Target position records
============================================================
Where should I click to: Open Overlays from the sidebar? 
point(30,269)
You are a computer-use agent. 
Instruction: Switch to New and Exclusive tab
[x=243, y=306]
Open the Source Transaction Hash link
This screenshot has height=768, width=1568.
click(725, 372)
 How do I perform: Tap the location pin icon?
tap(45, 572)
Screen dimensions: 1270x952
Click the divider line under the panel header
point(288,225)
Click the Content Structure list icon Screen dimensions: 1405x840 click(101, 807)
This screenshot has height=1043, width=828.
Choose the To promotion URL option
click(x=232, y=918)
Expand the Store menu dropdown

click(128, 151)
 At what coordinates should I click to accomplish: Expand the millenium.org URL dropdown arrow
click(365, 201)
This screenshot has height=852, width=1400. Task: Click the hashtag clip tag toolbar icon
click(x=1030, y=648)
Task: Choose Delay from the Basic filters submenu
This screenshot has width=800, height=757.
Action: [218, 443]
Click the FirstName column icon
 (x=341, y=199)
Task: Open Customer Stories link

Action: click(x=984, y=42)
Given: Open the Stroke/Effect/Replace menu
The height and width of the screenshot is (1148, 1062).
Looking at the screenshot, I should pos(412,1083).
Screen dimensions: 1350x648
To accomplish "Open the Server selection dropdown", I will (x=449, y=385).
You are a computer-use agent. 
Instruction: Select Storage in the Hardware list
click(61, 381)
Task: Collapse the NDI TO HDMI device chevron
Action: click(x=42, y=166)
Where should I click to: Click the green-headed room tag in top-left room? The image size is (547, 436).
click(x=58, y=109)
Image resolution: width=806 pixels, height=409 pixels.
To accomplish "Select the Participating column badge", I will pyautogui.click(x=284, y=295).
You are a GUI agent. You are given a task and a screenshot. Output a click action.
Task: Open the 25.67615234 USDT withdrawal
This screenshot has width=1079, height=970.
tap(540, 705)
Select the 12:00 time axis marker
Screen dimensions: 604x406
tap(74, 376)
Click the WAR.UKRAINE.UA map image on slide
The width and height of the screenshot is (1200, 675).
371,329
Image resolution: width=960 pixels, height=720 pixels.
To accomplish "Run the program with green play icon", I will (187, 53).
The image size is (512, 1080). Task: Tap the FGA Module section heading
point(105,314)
============================================================
What is being asked ▸ Can you repeat every line of the listing above word for word?

Complete answer ▸
Where should I click to: Open Overlays from the sidebar? 
point(30,269)
You are a computer-use agent. 
Instruction: Switch to New and Exclusive tab
[x=243, y=306]
Open the Source Transaction Hash link
This screenshot has height=768, width=1568.
click(725, 372)
 How do I perform: Tap the location pin icon?
tap(45, 572)
Screen dimensions: 1270x952
Click the divider line under the panel header
point(288,225)
Click the Content Structure list icon Screen dimensions: 1405x840 click(101, 807)
This screenshot has height=1043, width=828.
Choose the To promotion URL option
click(x=232, y=918)
Expand the Store menu dropdown

click(128, 151)
 At what coordinates should I click to accomplish: Expand the millenium.org URL dropdown arrow
click(365, 201)
This screenshot has height=852, width=1400. Task: Click the hashtag clip tag toolbar icon
click(x=1030, y=648)
Task: Choose Delay from the Basic filters submenu
This screenshot has width=800, height=757.
Action: [218, 443]
Click the FirstName column icon
 (x=341, y=199)
Task: Open Customer Stories link

Action: click(x=984, y=42)
Given: Open the Stroke/Effect/Replace menu
The height and width of the screenshot is (1148, 1062).
Looking at the screenshot, I should pos(412,1083).
Screen dimensions: 1350x648
To accomplish "Open the Server selection dropdown", I will (x=449, y=385).
You are a computer-use agent. 
Instruction: Select Storage in the Hardware list
click(61, 381)
Task: Collapse the NDI TO HDMI device chevron
Action: click(x=42, y=166)
Where should I click to: Click the green-headed room tag in top-left room? The image size is (547, 436).
click(x=58, y=109)
Image resolution: width=806 pixels, height=409 pixels.
To accomplish "Select the Participating column badge", I will pyautogui.click(x=284, y=295).
You are a GUI agent. You are given a task and a screenshot. Output a click action.
Task: Open the 25.67615234 USDT withdrawal
This screenshot has width=1079, height=970.
tap(540, 705)
Select the 12:00 time axis marker
Screen dimensions: 604x406
tap(74, 376)
Click the WAR.UKRAINE.UA map image on slide
The width and height of the screenshot is (1200, 675).
371,329
Image resolution: width=960 pixels, height=720 pixels.
To accomplish "Run the program with green play icon", I will (187, 53).
The image size is (512, 1080). Task: Tap the FGA Module section heading
point(105,314)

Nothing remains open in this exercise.